— START OF RECORDS FOR THE EXERCISE —

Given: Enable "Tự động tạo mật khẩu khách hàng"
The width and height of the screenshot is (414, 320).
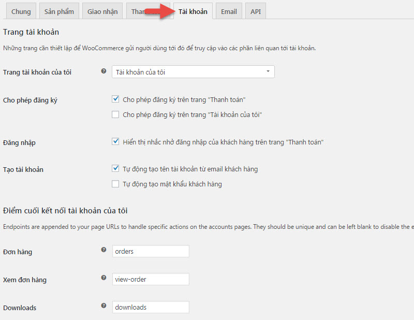Looking at the screenshot, I should [115, 184].
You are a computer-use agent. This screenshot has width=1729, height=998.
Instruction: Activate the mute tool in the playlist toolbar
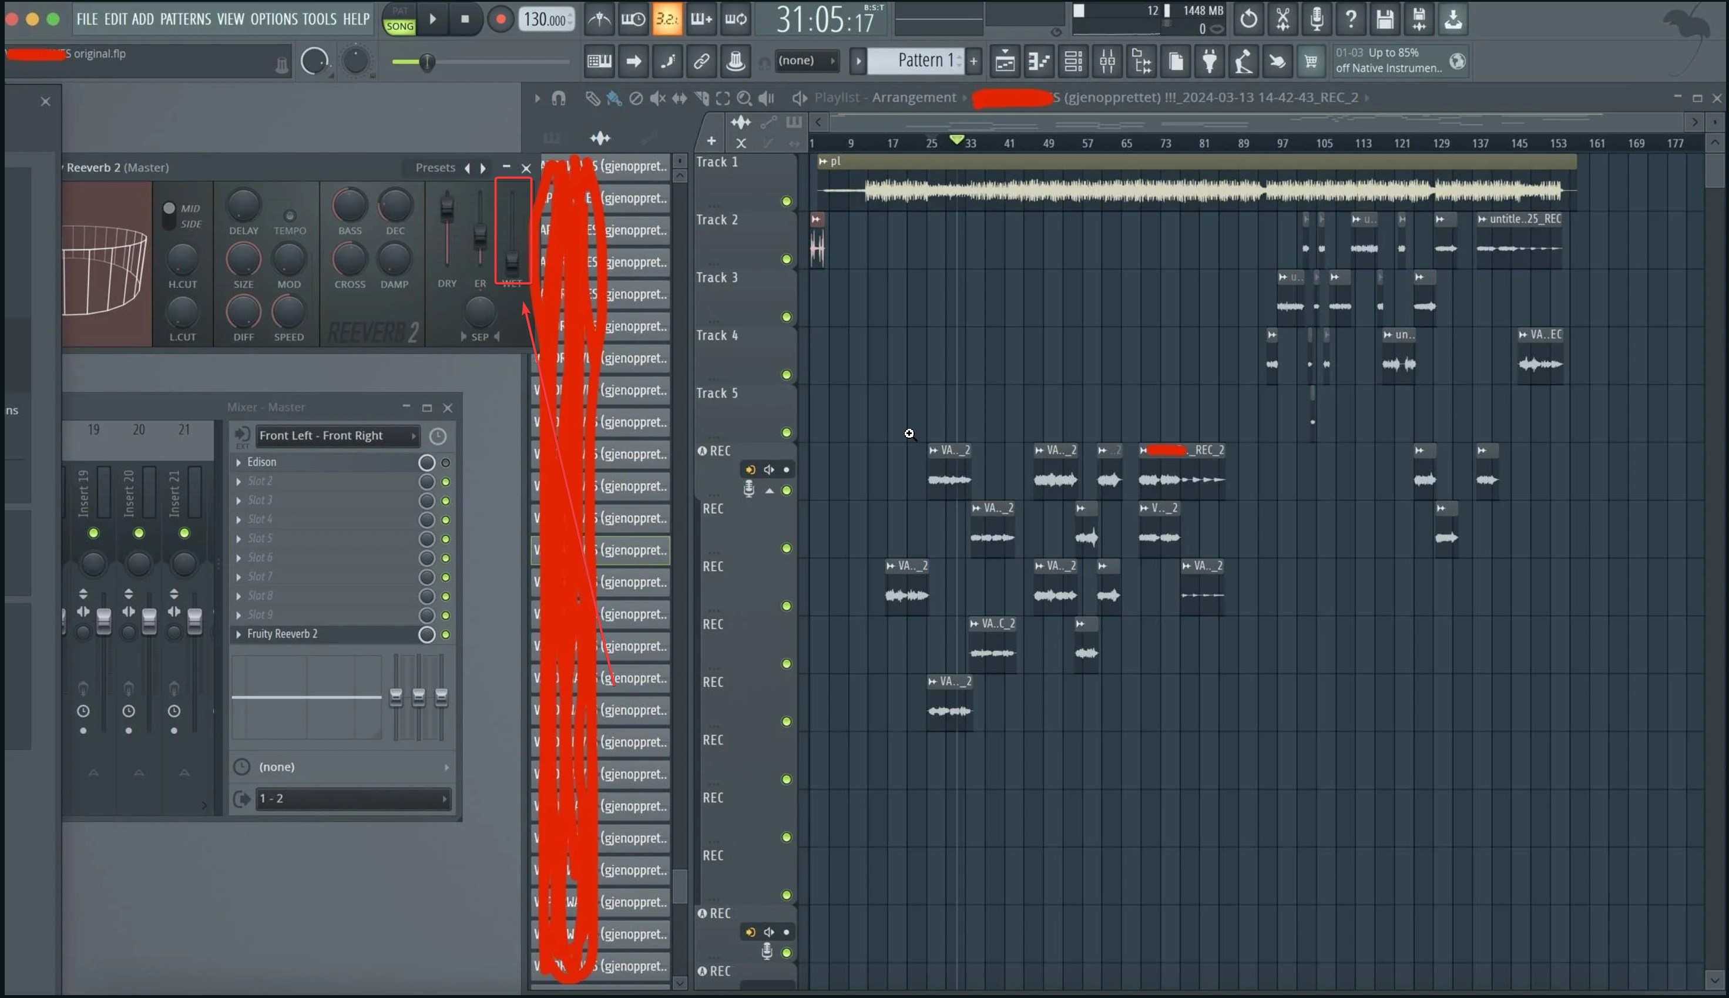tap(657, 98)
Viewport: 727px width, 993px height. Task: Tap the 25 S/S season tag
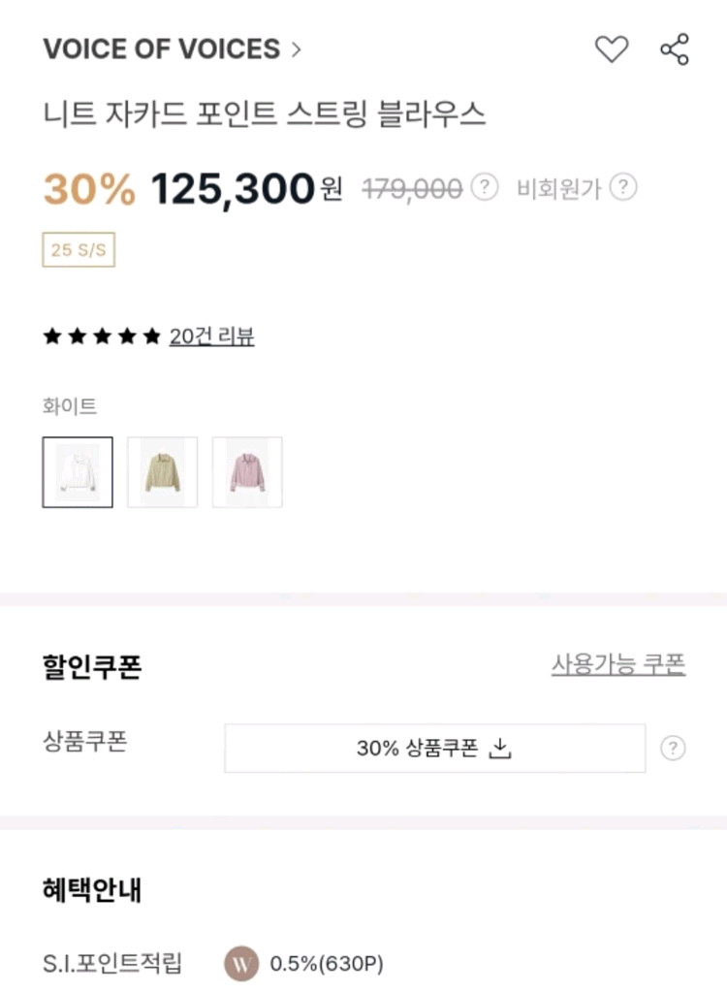coord(79,250)
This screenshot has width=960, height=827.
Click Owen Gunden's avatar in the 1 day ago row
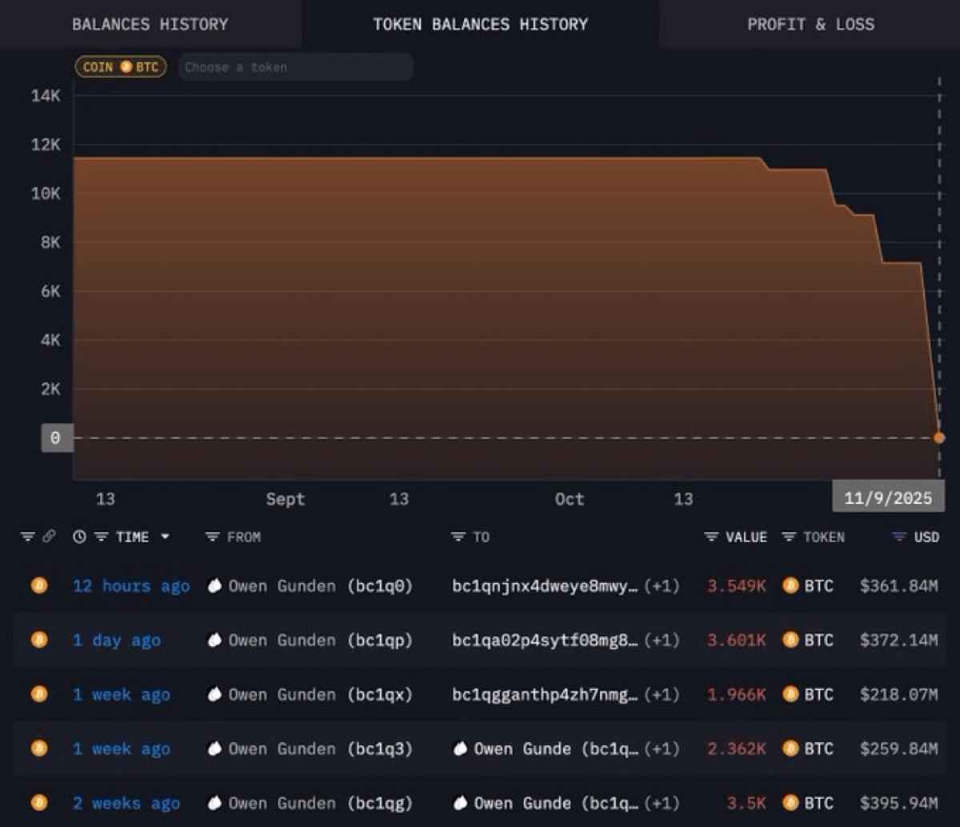[x=214, y=640]
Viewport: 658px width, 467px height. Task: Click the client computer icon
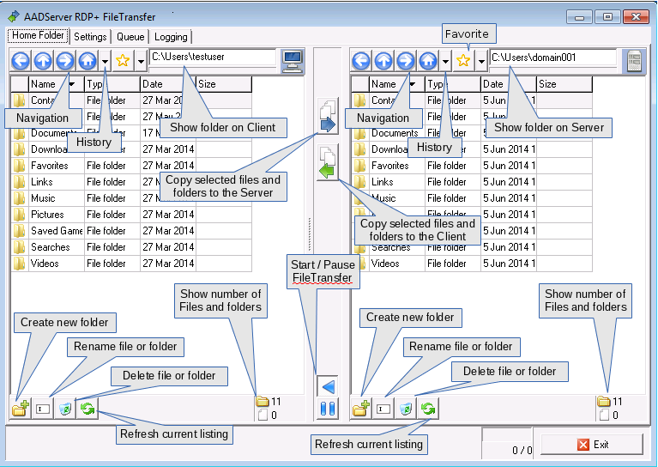pos(293,60)
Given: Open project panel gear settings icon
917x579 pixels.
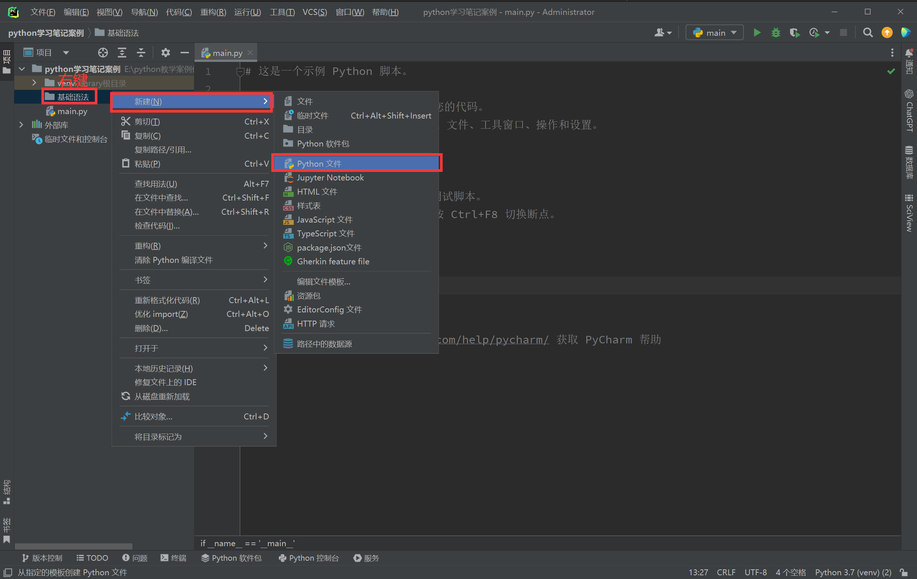Looking at the screenshot, I should click(165, 52).
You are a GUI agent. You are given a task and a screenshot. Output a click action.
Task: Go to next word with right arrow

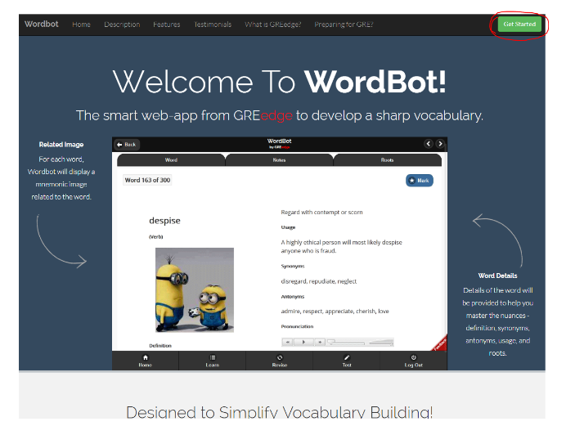pyautogui.click(x=440, y=144)
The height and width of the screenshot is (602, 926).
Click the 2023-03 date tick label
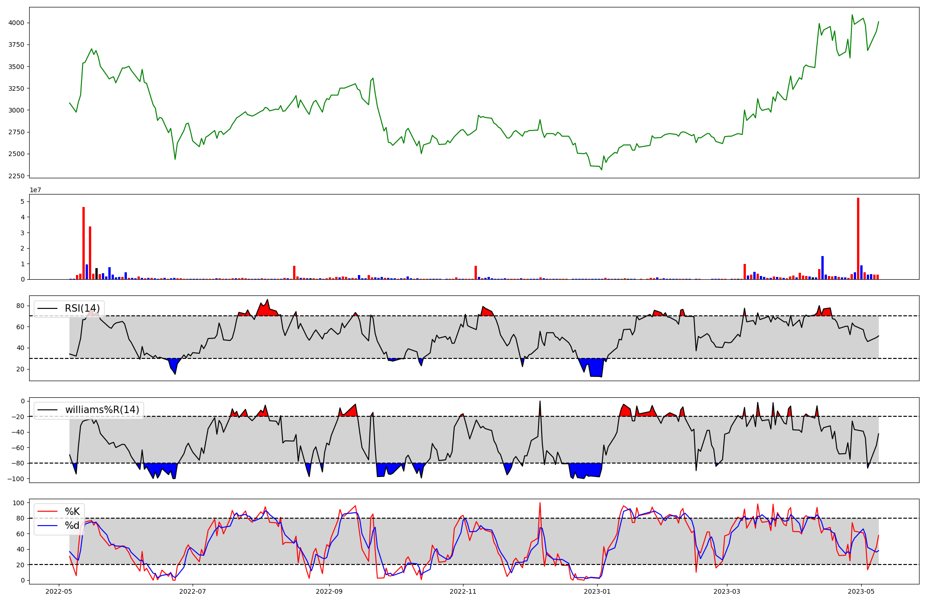click(x=727, y=591)
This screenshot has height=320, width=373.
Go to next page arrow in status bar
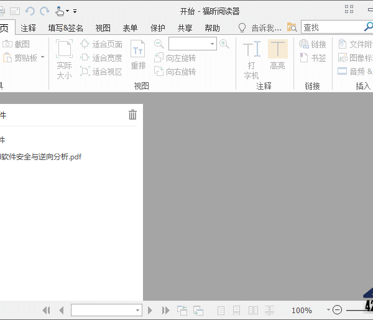150,310
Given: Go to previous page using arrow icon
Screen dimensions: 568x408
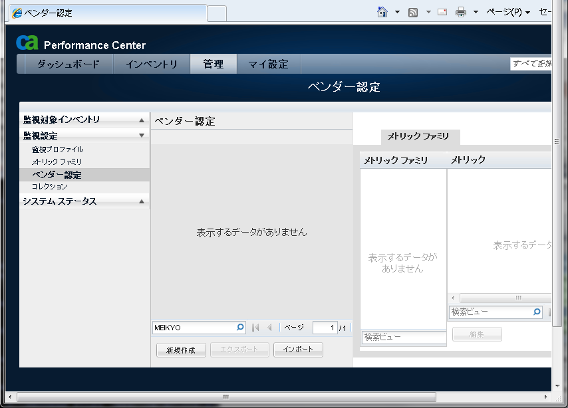Looking at the screenshot, I should (x=269, y=328).
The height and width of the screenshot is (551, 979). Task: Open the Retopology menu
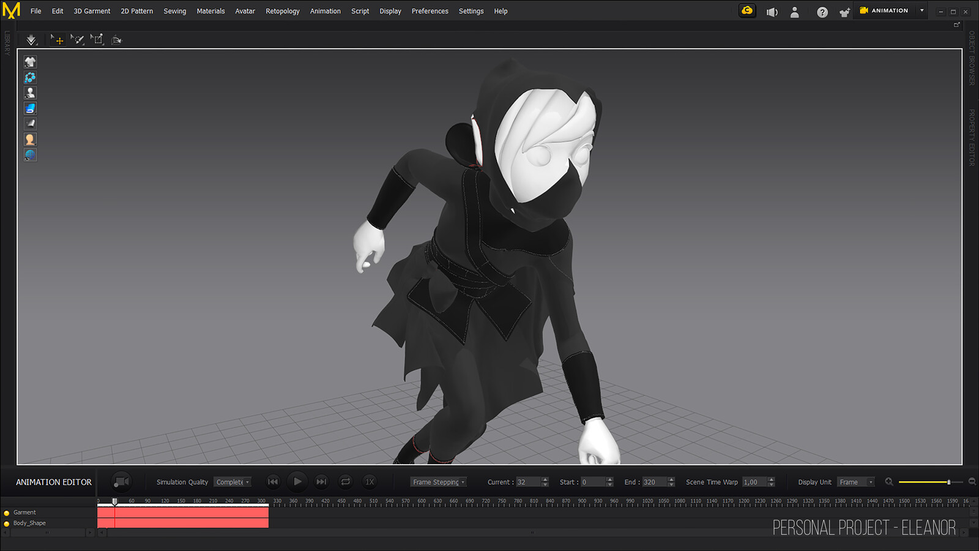[x=282, y=11]
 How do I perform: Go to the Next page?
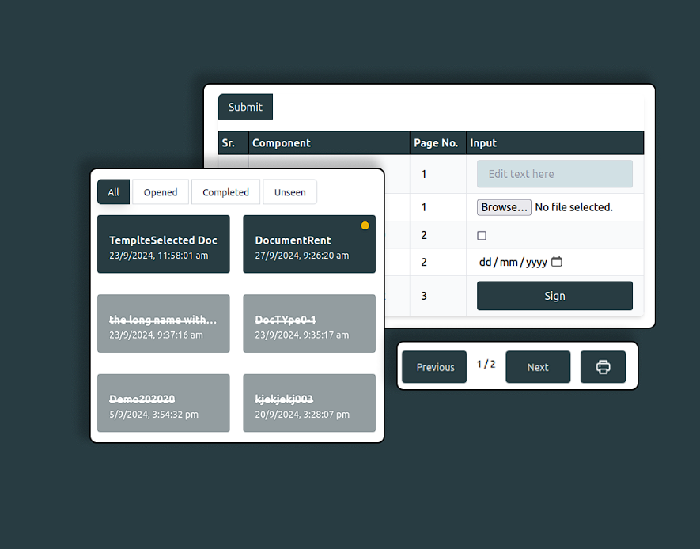click(538, 367)
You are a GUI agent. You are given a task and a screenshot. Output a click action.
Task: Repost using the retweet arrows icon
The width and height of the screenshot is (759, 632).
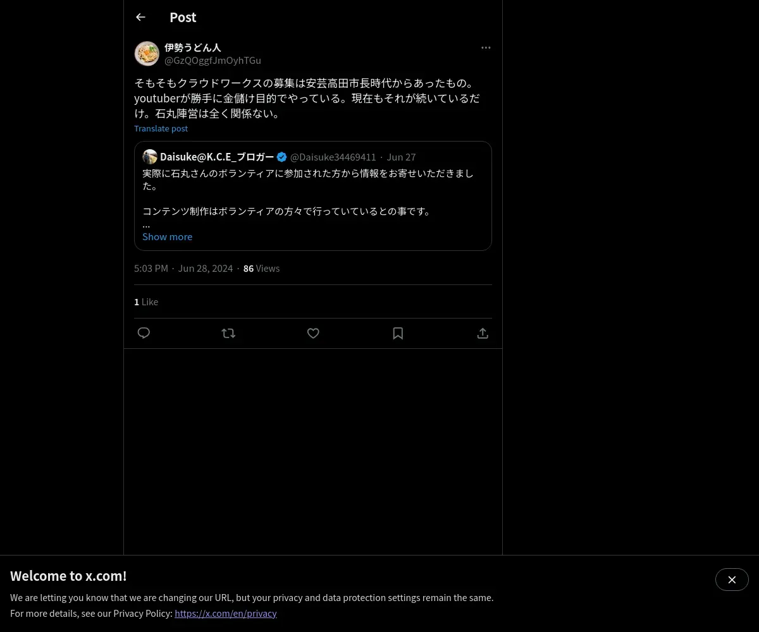(x=228, y=333)
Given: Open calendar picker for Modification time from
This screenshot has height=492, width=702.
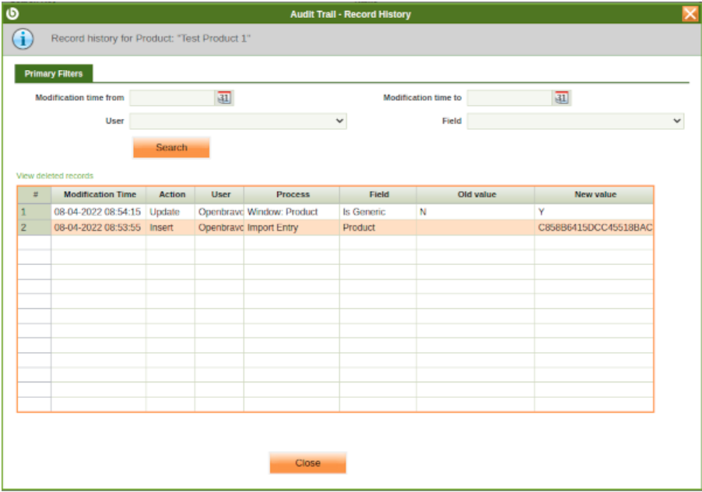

— END OF RECORDS FOR THE EXERCISE —

» **WHAT THE TASK REQUIRES**
Copy every one of the lines above word for word, leaving out the pictures.

» **REPLY TO THE TASK**
Given: Enable "Tự động tạo mật khẩu khách hàng"
The width and height of the screenshot is (414, 320).
Looking at the screenshot, I should [115, 184].
You are a computer-use agent. This screenshot has width=1729, height=998.
Instruction: Activate the mute tool in the playlist toolbar
tap(657, 98)
Viewport: 727px width, 993px height. Task: Tap the 25 S/S season tag
coord(79,250)
This screenshot has width=960, height=827.
Click Owen Gunden's avatar in the 1 day ago row
[x=214, y=640]
Viewport: 658px width, 467px height. Task: Click the client computer icon
pos(293,60)
Given: Open project panel gear settings icon
917x579 pixels.
Looking at the screenshot, I should click(165, 52).
You are a GUI agent. You are given a task and a screenshot. Output a click action.
Task: Go to next word with right arrow

pyautogui.click(x=440, y=144)
The height and width of the screenshot is (602, 926).
Click the 2023-03 date tick label
click(x=727, y=591)
This screenshot has height=320, width=373.
Go to next page arrow in status bar
150,310
Given: Go to previous page using arrow icon
Screen dimensions: 568x408
Looking at the screenshot, I should (x=269, y=328).
The height and width of the screenshot is (551, 979). Task: Open the Retopology menu
[x=282, y=11]
 How do I perform: Go to the Next page?
click(538, 367)
You are a GUI agent. You are given a task and a screenshot. Output a click action.
Task: Repost using the retweet arrows icon
The width and height of the screenshot is (759, 632).
(x=228, y=333)
Given: Open calendar picker for Modification time from
This screenshot has height=492, width=702.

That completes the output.